And ما زات فاهمها  is an other way to say it .


----------



## intelli78

shafaq said:


> Yes ! We can !
> And ما زات فاهمها  is an other way to say it .



Yes, but you've got a typo. ما زلت أفهمها. In my experience, it's actually more common to use the past tense with this expression. Though, Granola, your formulation with the present tense is also correct.


----------



## Granola

Thank you!


----------



## shafaq

Still it isn't a typo. From an other side; your version too is valid.


----------



## intelli78

Hi shafaq,

So you are using the إسم الفاعل in conjunction with a possessive pronoun to indicate you are the "understander of it?" Is there a grammatical or stylistic reason to use this construction instead of the مضارع?


----------



## shafaq

In Arabic,  إسم فاعل  is being used as present tense in MSA and every day colloquial. Like these:
I am waiting for you أنا منتظرك .
I am calling you  أنا نادي لك .
I am coming (to) you أنا جايي لك  .
Are you seeing me        أنت شايفني ?.


----------



## Mahaodeh

Don't depend on that, it has no temporal aspect, the temporal aspect depends on context (which is also true in fus7a): 
أنا جاي مبارح = I came yesterday
أنا كنت جاي وما شفت حدا = I came yesterday ....
أنا جاي من مبارح = I came since yesterday
أنا جاي هلأ/هسة = I'm coming now
أنا كنت جاي بس غيرت رأيي = I was going to come but .....
أنا جاي بكرة = I'm going to come tomorrow


----------



## Sidjanga

Hi all,

I've come across this phrase quite a few times now, but I have the impression I don't really understand its usage yet.

So my questions are:

- Am I right to understand that ما زال basically means "to continue (being)"?
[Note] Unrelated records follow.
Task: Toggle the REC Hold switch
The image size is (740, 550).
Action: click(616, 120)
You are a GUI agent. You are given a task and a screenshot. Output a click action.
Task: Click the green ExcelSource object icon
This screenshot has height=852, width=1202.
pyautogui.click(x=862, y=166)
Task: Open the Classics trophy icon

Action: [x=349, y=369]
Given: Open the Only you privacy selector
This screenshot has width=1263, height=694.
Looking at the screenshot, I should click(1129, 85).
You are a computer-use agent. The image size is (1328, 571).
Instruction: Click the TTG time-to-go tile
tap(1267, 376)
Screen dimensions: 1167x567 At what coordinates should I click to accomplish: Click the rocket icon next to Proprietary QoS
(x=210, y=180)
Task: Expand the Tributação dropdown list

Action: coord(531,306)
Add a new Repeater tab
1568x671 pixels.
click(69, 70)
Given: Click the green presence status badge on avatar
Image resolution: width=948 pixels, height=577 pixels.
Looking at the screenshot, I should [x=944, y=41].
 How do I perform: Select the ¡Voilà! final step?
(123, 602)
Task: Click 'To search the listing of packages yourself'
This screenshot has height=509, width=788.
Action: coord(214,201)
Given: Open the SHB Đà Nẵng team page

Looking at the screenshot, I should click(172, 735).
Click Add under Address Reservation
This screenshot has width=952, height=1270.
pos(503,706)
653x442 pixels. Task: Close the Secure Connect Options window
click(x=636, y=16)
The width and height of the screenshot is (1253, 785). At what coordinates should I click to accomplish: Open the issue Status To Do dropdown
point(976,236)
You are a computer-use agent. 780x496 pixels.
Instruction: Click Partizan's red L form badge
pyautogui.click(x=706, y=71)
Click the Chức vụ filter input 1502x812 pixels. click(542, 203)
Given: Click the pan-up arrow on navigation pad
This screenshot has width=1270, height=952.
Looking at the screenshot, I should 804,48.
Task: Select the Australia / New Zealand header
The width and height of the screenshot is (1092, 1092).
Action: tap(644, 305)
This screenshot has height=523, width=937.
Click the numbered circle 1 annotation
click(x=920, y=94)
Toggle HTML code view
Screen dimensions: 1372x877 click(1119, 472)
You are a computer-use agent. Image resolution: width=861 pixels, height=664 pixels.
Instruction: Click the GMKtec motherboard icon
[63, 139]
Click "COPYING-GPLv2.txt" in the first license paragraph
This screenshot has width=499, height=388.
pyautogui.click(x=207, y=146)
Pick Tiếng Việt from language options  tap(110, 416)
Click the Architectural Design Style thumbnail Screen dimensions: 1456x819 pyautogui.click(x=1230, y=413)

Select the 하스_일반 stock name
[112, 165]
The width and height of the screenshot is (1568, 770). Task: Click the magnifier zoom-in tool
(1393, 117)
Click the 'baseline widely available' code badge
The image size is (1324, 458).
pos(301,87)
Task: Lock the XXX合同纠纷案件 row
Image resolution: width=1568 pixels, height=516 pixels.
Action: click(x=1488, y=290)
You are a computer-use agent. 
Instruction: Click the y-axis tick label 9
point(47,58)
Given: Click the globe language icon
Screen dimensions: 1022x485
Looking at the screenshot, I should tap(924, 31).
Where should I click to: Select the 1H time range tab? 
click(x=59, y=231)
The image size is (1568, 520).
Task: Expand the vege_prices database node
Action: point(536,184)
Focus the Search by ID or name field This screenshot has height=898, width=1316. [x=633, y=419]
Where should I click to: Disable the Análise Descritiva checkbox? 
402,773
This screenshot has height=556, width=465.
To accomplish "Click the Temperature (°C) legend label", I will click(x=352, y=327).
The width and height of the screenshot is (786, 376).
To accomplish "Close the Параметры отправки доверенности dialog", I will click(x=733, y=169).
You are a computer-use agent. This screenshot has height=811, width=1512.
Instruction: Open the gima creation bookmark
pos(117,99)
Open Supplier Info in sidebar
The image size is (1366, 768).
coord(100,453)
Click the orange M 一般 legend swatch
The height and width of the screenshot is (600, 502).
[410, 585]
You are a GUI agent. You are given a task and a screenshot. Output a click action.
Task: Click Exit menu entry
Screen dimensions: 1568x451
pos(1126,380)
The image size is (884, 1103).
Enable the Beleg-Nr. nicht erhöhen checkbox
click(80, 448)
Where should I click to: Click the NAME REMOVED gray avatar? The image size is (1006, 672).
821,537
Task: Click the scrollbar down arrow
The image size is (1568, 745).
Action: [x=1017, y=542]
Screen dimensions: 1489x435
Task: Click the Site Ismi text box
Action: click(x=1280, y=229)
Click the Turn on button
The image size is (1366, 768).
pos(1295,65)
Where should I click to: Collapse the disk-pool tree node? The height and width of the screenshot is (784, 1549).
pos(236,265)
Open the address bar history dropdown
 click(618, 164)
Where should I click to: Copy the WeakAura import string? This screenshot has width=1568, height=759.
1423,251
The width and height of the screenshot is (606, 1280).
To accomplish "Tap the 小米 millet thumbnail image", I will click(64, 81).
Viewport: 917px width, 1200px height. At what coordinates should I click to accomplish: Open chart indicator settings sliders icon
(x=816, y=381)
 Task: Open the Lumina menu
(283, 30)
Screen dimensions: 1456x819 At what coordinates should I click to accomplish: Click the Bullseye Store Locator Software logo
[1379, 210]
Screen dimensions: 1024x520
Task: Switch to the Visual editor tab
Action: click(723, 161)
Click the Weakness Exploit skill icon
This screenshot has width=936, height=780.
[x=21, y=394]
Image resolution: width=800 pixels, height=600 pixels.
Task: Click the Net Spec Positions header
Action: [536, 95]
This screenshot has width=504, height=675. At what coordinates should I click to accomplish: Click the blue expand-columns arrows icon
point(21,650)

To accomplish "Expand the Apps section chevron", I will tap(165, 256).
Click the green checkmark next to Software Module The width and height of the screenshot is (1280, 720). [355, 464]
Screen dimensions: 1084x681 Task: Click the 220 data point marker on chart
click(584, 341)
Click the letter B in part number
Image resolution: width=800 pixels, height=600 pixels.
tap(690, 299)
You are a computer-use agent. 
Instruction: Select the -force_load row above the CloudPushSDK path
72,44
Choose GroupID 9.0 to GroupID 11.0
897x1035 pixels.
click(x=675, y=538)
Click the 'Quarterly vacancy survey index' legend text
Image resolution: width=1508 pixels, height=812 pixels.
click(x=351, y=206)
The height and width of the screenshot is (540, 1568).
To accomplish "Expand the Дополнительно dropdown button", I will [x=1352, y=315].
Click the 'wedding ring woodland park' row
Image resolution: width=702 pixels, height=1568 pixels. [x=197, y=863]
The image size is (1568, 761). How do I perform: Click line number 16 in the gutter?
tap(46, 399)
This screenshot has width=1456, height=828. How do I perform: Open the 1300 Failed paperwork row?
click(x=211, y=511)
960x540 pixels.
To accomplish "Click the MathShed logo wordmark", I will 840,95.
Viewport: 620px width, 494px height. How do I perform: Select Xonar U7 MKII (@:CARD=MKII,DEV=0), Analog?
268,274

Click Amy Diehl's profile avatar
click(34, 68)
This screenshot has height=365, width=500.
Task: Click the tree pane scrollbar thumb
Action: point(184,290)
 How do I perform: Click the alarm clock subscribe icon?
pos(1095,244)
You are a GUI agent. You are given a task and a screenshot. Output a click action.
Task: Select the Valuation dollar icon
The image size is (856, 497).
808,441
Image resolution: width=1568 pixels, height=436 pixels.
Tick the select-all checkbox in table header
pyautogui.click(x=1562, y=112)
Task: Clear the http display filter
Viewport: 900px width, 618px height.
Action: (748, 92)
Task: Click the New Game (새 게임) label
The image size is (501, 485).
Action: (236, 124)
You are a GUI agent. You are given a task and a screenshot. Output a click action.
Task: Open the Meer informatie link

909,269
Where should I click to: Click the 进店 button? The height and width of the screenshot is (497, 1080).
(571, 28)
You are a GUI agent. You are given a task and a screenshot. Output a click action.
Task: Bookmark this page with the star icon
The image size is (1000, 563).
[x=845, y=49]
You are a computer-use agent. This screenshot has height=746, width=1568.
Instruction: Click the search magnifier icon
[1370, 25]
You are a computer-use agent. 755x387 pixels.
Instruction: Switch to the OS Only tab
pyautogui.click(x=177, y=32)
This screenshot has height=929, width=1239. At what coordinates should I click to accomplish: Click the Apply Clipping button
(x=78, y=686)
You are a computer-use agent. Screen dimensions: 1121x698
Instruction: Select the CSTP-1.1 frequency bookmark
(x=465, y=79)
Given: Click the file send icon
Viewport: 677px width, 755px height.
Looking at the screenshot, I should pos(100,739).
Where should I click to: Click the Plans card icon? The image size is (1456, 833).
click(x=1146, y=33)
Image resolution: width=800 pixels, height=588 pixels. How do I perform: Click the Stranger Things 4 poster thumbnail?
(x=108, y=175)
- Is there a particular reason why the verb زال is negated through ما to express a positive meaning?
(I.e., could you just as well substitute ما زال with a verb that simply means "to continue" and express basically the same, or not really?)

- In what kind of context is ما زال preferably used?

- And last but not least: Is it possible to use لا زال instead?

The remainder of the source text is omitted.